My question is: WHAT ARE THE OTHER STEPS?

By law, the public has the right to comment on SEC proposals. However, by hiding critical details of the proposal, Mr. Donaldson is violating the legal process. The details are obviously significant if a modest first step costs the economy hundreds of millions of dollars.

RULE 2: Tell us the entire proposal do not try to fight fraud with fraud.

PRINCIPLE 3: NO FEAR MONGERING

Mr. Donaldson constantly refers to hedge funds as being dangerous for the individual investor. Yet I dont see comments from any of these individual investors he is supposedly trying to protect - unless you want to consider the person who wants to establish a separate stock exchange for individuals rational.

Mr.
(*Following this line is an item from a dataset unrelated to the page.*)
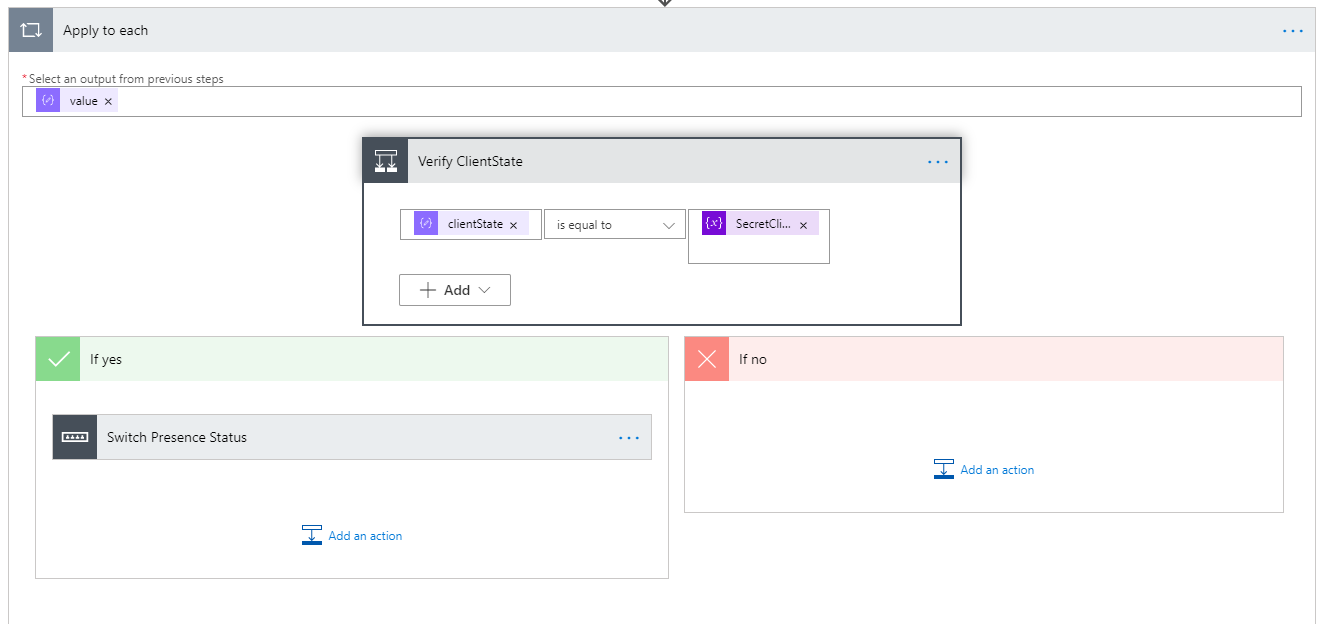
Task: Click the clientState token icon
Action: click(426, 224)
Donaldson also says that a performance fee will make hedge funds take bigger risks. So far, several decades of history prove this statement wrong. Yet he doesnt provide any empirical evidence for his baseless statement. Plus, one losing year and youre out of business for life. With mutual funds, they can always blame the stock market.
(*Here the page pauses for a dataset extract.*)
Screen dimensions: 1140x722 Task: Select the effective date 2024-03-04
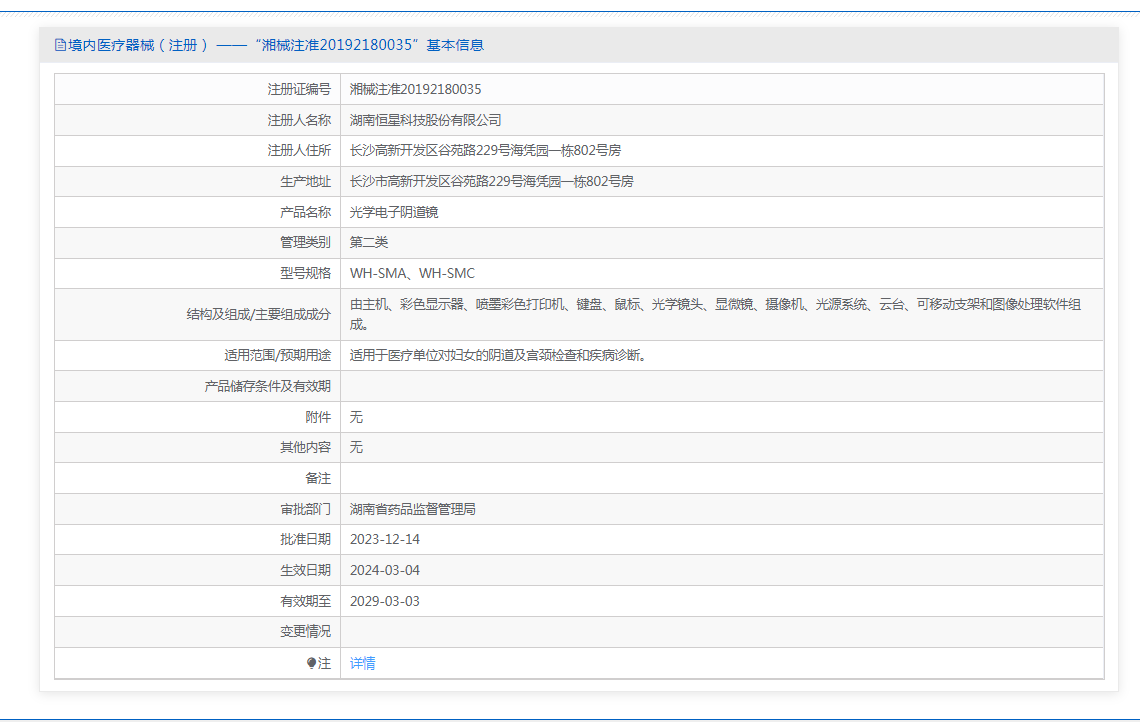(x=384, y=570)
Also, HEDGE FUNDS ARE BY FAR THE SAFEST INVESTMENTMENT FOR ONE VERY GOOD REASON - the managers put in a substantial amount of their own personal wealth into the fund. Therefore, they have just as much to lose, if not more, than the investors. Why doesnt the SECs study discuss this? For many investors, this is the No. 1 reason they choose to invest with a hedge fund.
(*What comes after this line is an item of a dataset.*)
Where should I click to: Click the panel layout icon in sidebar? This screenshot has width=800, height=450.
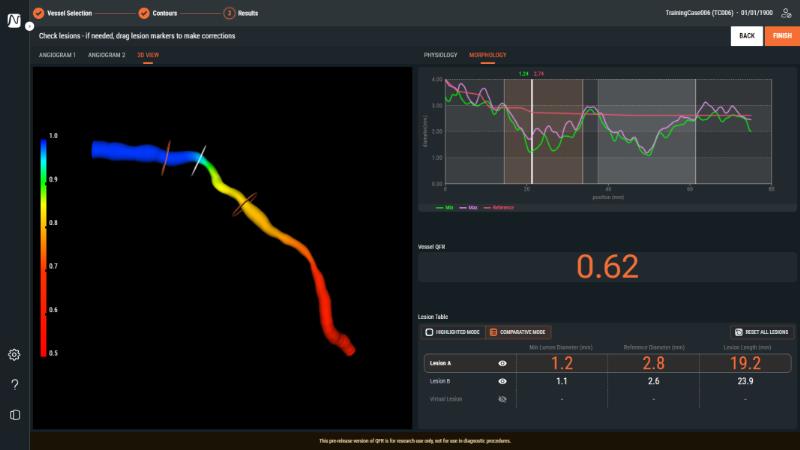[x=14, y=414]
I would love to see a study that calculates the average percentage of wealth of mutual fund managers versus hedge fund managers that are invested in their own funds.

Also, look at the years 2001 and 2002, when many investors lost half of their retirement money in mutual funds. Yet hedge funds were significantly more resistant to the downturn, with some even eking out gains.

Mr. Donaldson says that because hedge funds are growing so fast, they need more regulation. Shouldnt it be the other way around? The market obviously prefers these investment vehicles the way they are without the ridiculously expensive regulatory burdens that plague mutual funds. If hedge funds are working, why is the SEC trying to destroy the growth of an obviously superior product?

RULE 3: No unsubstantiated, biased statements. After all, the SEC is supposed to look out for investors, not to make a power grab. The Chairman has not even bothered to address the arguments proposed by Paul Roye. Instead the Chairman blames it on partisan politics, whatever that means.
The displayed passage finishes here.